A prevalence of hypertension 19% among low BMI individuals is a matter of concern. Low BMI has been identified as one of the risk factors for CVD by many researchers [10,24]. Hypertension among a population with low BMI was also reported by Hu et al. [9] from Chinese rural population. Tesfaye et al. [25] also reported similar findings from Ethiopia and Vietnam. Hypertension among Low BMI cases could be due to increased oxidative stress [26] due to reduced bioavailability of nitric oxide as a result of chronic micronutrient deficiency.

The relationship between salt intake and hypertension was established almost 60 years [6,27] back which applies to tribals also [19]. We observed a higher prevalence of hypertension among those who consume salt >10 g/per day, which indicates a positive association of salt intake with hypertension; as the mean salt intake increases blood pressure also increases [6]. Many studies have provided similar evidence that greater salt consumption is associated with higher levels of blood pressure [27–29]. Since salt intake calculated through 24-h diet survey does not provide value of sodium intake, we studied 24-h urinary sodium excretion as marker of sodium intake and its relation with hypertension. We observed that there is a positive association of 24-h urine sodium with blood pressure; as sodium excretion increases the blood pressure also increases. This trend (χ2 trend = 7.25, p < 0.001) was statistically significant.

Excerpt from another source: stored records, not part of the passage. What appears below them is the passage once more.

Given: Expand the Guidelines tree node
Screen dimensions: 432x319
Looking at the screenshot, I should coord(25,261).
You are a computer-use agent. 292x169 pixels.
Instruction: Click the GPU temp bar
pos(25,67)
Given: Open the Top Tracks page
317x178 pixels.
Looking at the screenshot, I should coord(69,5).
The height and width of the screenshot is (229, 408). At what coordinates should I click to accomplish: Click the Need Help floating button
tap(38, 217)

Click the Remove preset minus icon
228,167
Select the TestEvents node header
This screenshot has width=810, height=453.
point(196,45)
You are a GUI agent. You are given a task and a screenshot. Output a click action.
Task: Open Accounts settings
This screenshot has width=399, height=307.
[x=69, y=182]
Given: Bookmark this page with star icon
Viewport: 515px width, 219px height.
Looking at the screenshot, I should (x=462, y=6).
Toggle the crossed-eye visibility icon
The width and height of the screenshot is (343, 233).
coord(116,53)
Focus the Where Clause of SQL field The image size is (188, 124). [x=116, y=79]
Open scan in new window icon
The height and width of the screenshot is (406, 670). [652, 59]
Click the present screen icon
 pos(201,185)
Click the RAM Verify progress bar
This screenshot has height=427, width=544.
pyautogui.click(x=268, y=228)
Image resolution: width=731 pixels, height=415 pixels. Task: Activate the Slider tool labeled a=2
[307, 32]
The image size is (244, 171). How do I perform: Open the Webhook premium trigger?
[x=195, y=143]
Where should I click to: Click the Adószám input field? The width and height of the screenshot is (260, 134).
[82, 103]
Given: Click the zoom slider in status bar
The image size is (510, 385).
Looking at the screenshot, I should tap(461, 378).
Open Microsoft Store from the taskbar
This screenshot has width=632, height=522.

Similar to other population, many risk factors of hypertension like smoking, chewing tobacco, consumption of alcohol, and malnutrition etc. are also present among tribals and these are also likely to be part of the causes of the high prevalence of hypertension among tribes. But the majority of the tribals are labourers and generally perform heavy manual work. Hence there was virtually no obesity (BMI > 30) among them. In fact, all the overweight (BMI > 25) tribals included in the study are tribals settled in the urban area. Over all smoking, BMI and high salt intake have emerged as major risk factors for hypertension among the study tribal population.

Hence special intervention programmes are required for prevention and control of hypertension among tribals under the National Health Mission Programme of Government of India addressing the major risk factors.

Disclosure statement

No potential conflict of interest was reported by the authors.

Funding

This work was supported by Indian Council of Medical Research [No. 5/9/7/TF/Salt C.(2)/2010 – RHN dated 18-07-2012].

Acknowledgements

The authors are grateful to Dr. Neeru Singh, Director, National Institute for Research in Tribal Health (Formerly RMRCT) Jabalpur for her support during the study. The authors are also thankful to the Tribal Task Force, Indian Council of Medical Research New Delhi for financial assistance. We express our sincere gratitude to Dr. K. K. Talwar and Dr. G. S. Toteja for their continuous support and guidance during project work.